XHFCY-FM
- Mérida, Yucatán; Mexico;
- Frequency: 105.9 MHz
- Branding: Super Stereo

Programming
- Format: Contemporary music in Spanish

Ownership
- Owner: Valanci Media Group; (Radio Espectáculo, S.A.);
- Sister stations: XHYW-FM

History
- First air date: July 26, 1930, 2010 (on FM)
- Former call signs: XEFC-AM
- Former frequencies: 1090 AM 1330 AM 1050 AM
- Call sign meaning: Felipe Carrillo/Yucatán; (Y added in AM-FM migration);

Technical information
- Class: B1
- ERP: 25 kW
- HAAT: 74.75 m
- Transmitter coordinates: 20°58′55.6″N 89°41′07.8″W﻿ / ﻿20.982111°N 89.685500°W

Links
- Website: superstereomerida.com

= XHFCY-FM =

Radio station in Mérida, Yucatán

XHFCY-FM is a radio station in Mérida, Yucatán, in Mexico, with transmitter at San Pedro Nohpat. Broadcasting on 105.9 FM, XHFCY is owned by Valanci Media Group and carries a contemporary music format known as Super Stereo.

==History==
Rafael Rivas Franco and Julio Molina Font put XEFC-AM 1050 on air July 26, 1930. Rivas gave XEFC its call sign in honor of Felipe Carrillo Puerto, a former governor of the state who had been executed in 1924. Font sold his stake in the station, and the concession, to Rivas in 1944. XEFC was the first station in what came to be known as Organización Radio Peninsular, which later expanded to include additional Mérida and Yucatán radio stations and is now known as Grupo Rivas. XEFC later moved to 1330 AM in the 1950s and slid to 1090 kHz in the early 2000s.

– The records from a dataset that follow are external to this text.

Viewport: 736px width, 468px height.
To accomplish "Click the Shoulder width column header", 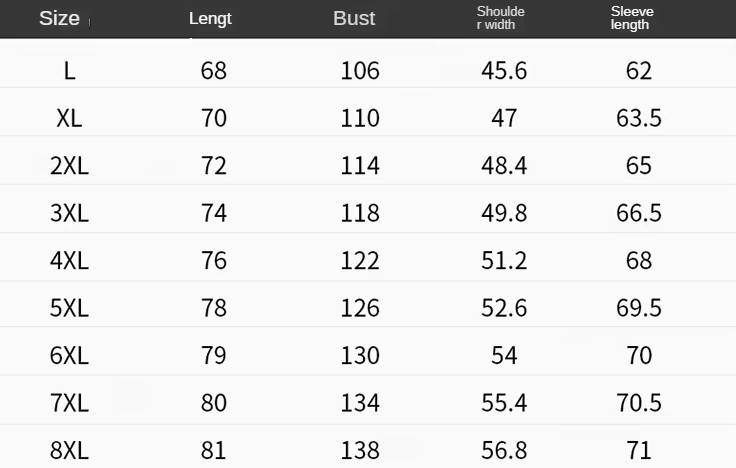I will click(500, 18).
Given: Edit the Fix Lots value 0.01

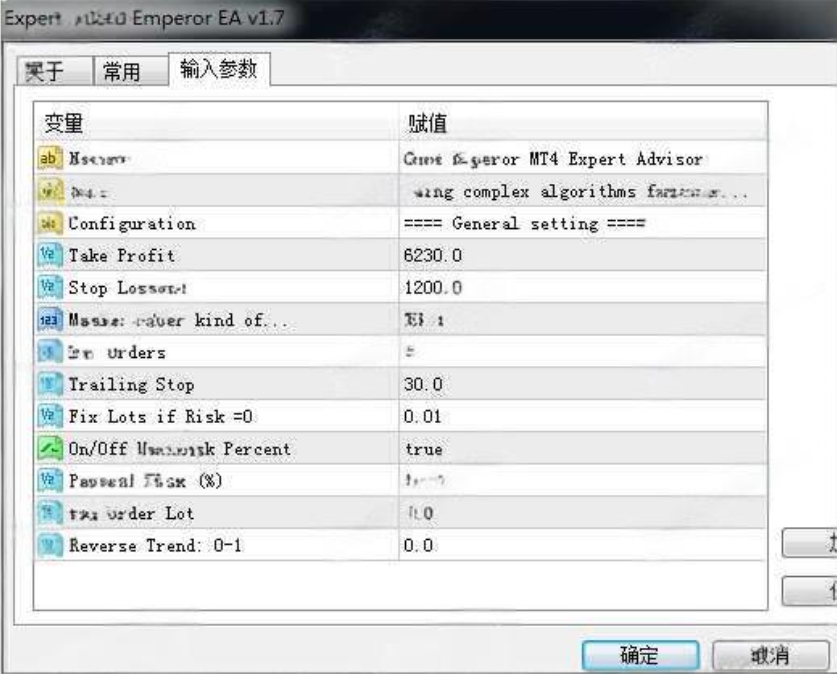Looking at the screenshot, I should click(424, 417).
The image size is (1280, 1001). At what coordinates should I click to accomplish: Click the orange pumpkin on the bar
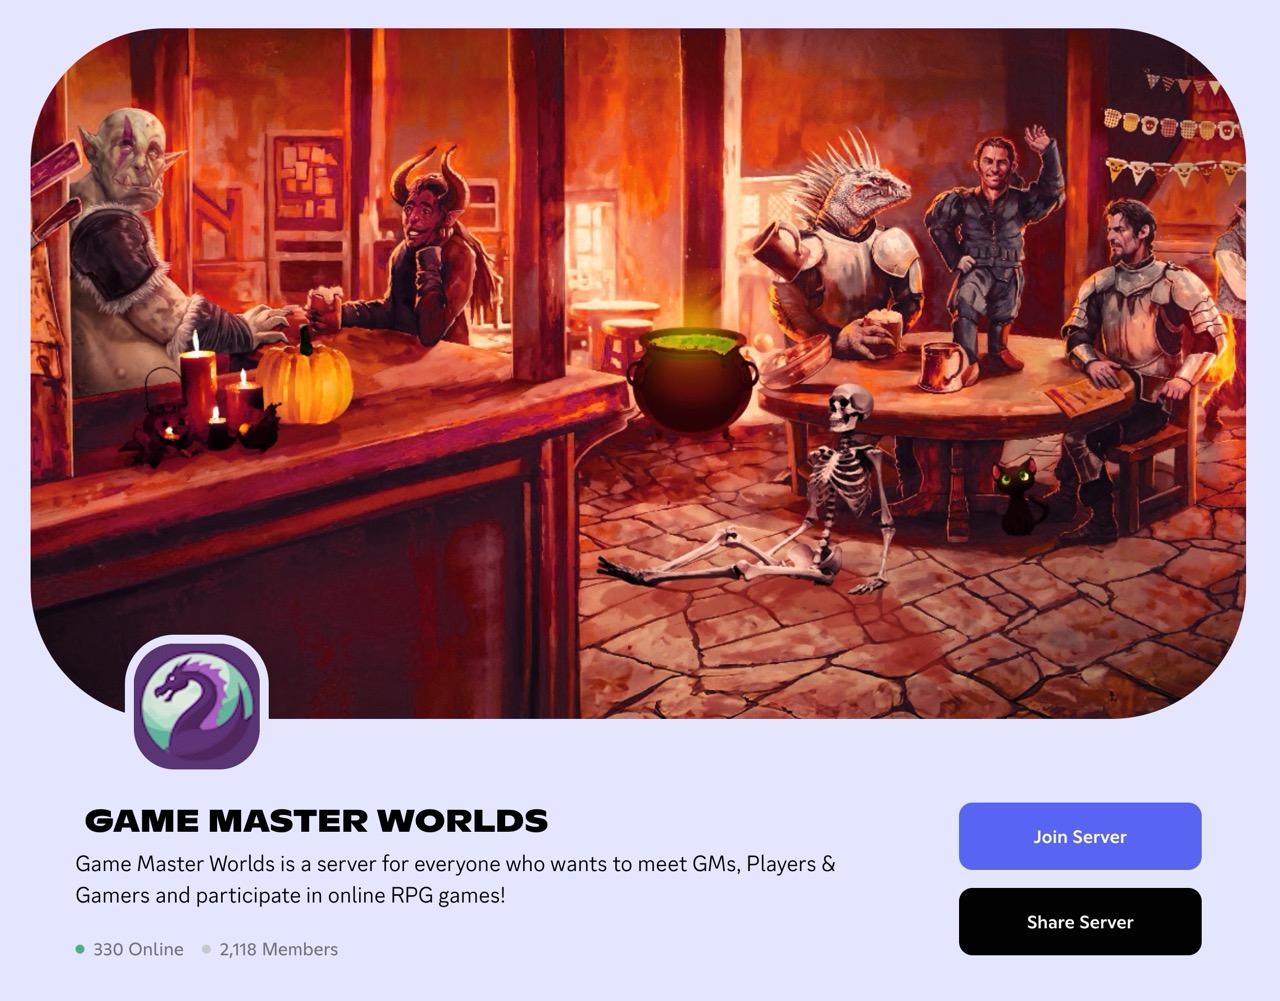tap(305, 380)
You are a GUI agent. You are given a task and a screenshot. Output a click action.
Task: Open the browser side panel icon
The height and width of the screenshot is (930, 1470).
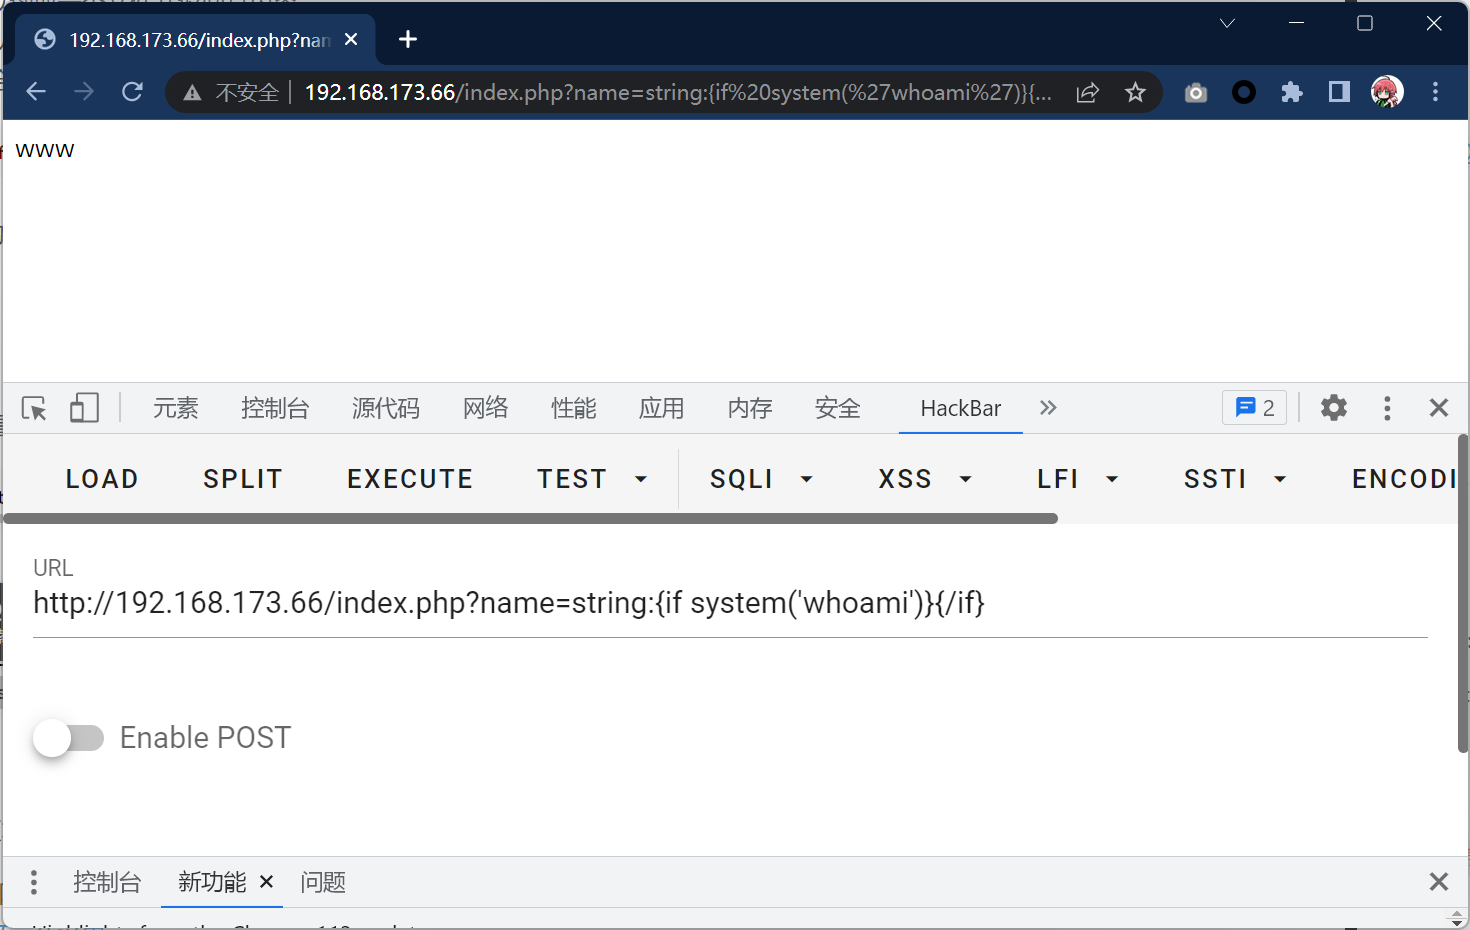[1339, 93]
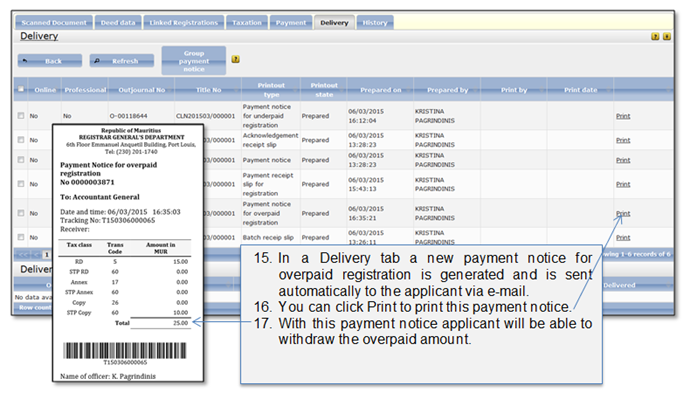
Task: Toggle the select-all checkbox in table header
Action: click(x=21, y=89)

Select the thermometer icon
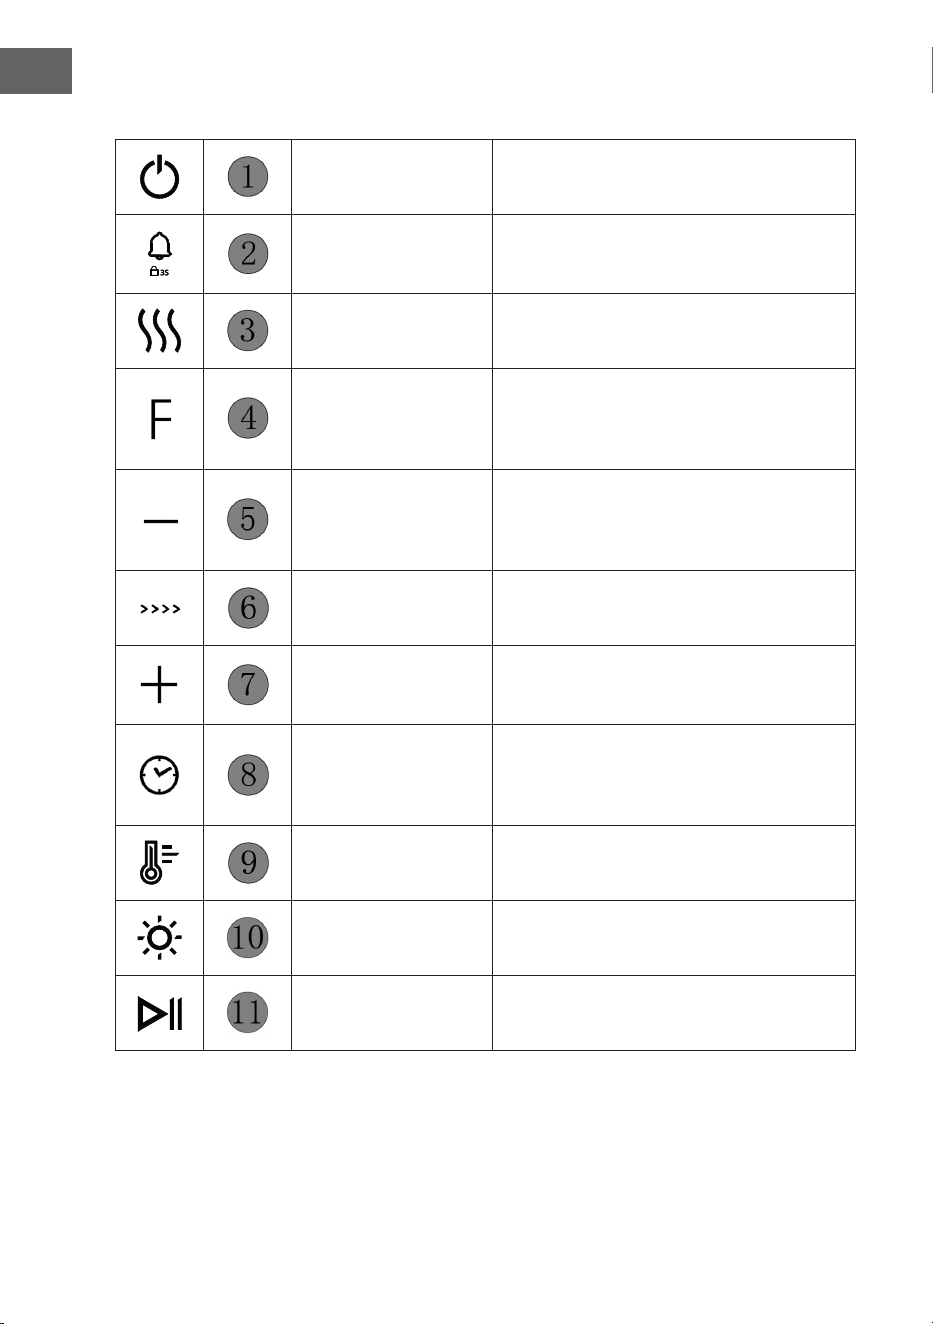159,863
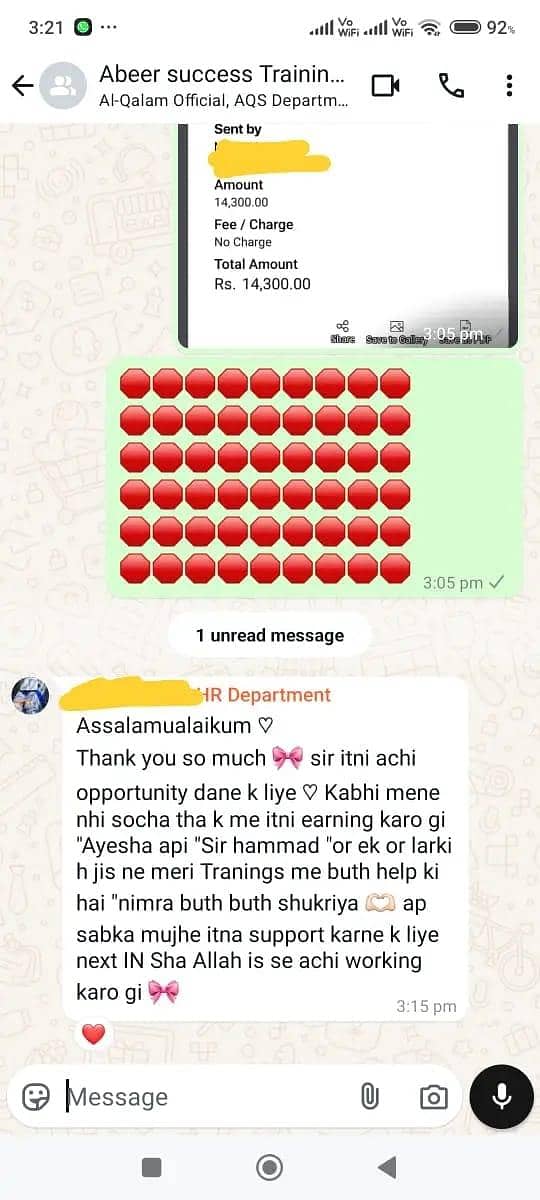Open group info via Abeer success title

[x=223, y=74]
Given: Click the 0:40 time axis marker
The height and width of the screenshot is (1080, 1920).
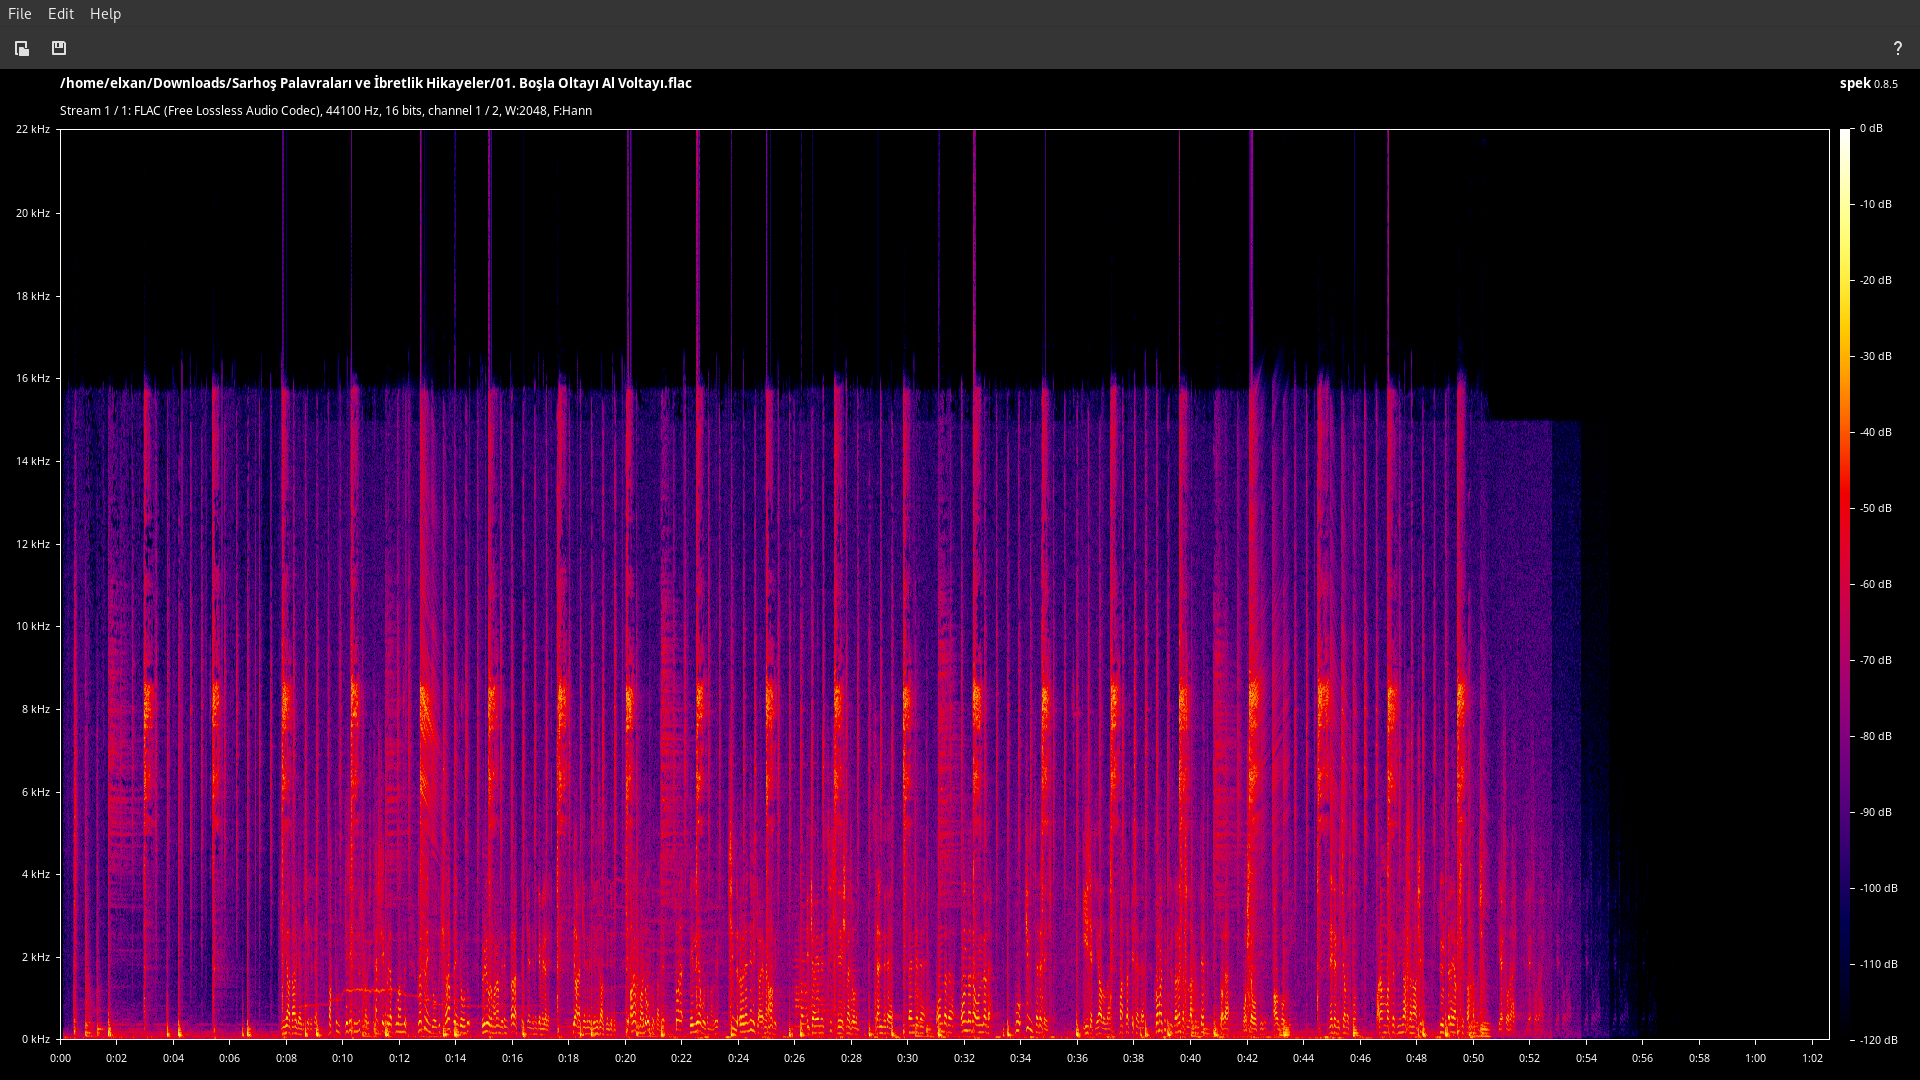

On July 1, 2010, XHFCY-FM 105.9 signed on as part of the national plan to move most AM radio stations to FM. The added Y in the callsign allowed the avoidance of a callsign conflict with then-XHFC-FM, a community station in Michoacán.

In 2021, Grupo Radio Digital took over operation of XHYW and XHFCY from Rivas Radio, which was formed after an internal split within the Rivas cluster. The concession transfer was approved by the Federal Telecommunications Institute (IFT) on October 26, 2022.